武藤 企業のトップにはCEOCOOがあるんですけど、村井さんの場合は後者、つまり典型的な最高執行責任者だと思います。何をすべきかが決まっていれば、それに対して非常に高い能力を発揮することができる。ただし「Jリーグはどういう方向を目指していくのか」ということに関しては、あまり指し示すことはできなかったと、僕は思っています。

 プレミアとかブンデスリーガとか、ヨーロッパの5大リーグが完全に突出している状況がある中、そこをJリーグが目指すのかといっても、経済力や歴史を考えたら難しい。じゃあ、われわれが目指すのは、ベルギーやオランダやポルトガルなのか? はたまたMLSやメキシコなのか? それともアジア限定で突出した存在であればいいのか? そういった、目指すものについてのアナウンスがまったく聞かれないんですよね。
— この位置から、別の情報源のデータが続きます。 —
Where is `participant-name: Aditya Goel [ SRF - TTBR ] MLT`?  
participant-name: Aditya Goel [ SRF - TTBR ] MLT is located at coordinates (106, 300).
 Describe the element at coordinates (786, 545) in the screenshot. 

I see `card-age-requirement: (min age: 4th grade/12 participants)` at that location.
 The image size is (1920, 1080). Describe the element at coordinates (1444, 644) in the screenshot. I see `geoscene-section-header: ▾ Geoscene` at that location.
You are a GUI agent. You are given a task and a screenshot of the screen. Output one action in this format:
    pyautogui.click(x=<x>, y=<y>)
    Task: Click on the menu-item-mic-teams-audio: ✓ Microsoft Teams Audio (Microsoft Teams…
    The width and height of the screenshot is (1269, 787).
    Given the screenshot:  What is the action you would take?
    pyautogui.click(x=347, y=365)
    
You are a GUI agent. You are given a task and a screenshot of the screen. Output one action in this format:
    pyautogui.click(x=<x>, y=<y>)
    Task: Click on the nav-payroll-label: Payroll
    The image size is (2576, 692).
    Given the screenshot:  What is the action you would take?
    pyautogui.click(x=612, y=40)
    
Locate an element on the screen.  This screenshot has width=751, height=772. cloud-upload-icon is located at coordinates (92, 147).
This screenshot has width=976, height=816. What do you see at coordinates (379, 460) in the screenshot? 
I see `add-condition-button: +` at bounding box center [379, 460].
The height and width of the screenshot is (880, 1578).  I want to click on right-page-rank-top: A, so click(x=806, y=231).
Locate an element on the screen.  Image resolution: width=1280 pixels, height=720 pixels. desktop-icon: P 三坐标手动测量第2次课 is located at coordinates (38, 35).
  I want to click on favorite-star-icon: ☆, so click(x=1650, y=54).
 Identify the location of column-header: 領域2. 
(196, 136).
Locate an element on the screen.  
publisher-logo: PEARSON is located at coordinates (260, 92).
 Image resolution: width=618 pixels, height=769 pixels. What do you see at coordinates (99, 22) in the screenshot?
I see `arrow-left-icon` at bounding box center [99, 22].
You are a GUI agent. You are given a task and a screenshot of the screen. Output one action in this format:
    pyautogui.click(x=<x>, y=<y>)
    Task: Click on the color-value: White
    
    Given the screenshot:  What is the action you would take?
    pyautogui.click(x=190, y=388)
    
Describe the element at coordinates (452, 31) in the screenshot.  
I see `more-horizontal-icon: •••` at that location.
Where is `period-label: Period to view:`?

──ヨーロッパとの距離感については、村井さんはけっこう意識されていたと思います。それでも次期チェアマンには、目指すべき方向性について、より明確にしてほしいところですよね。UGさんはいかがでしょうか?

UG たとえばサポーターが何かやらかして、クラブが罰せられる時に「村井案件」って言われるじゃないですか。でも、村井さん以前には「大東案件」とか「鬼武案件」とかなかったわけですよ。下手くそな審判と一緒で、最初あまりにも重すぎるレッドカードを出してしまったので、その後もずっと厳しい笛を吹かざるを得なかったのかなという気はしています。次のチェアマンは、そこのところをうまくやってほしいですね。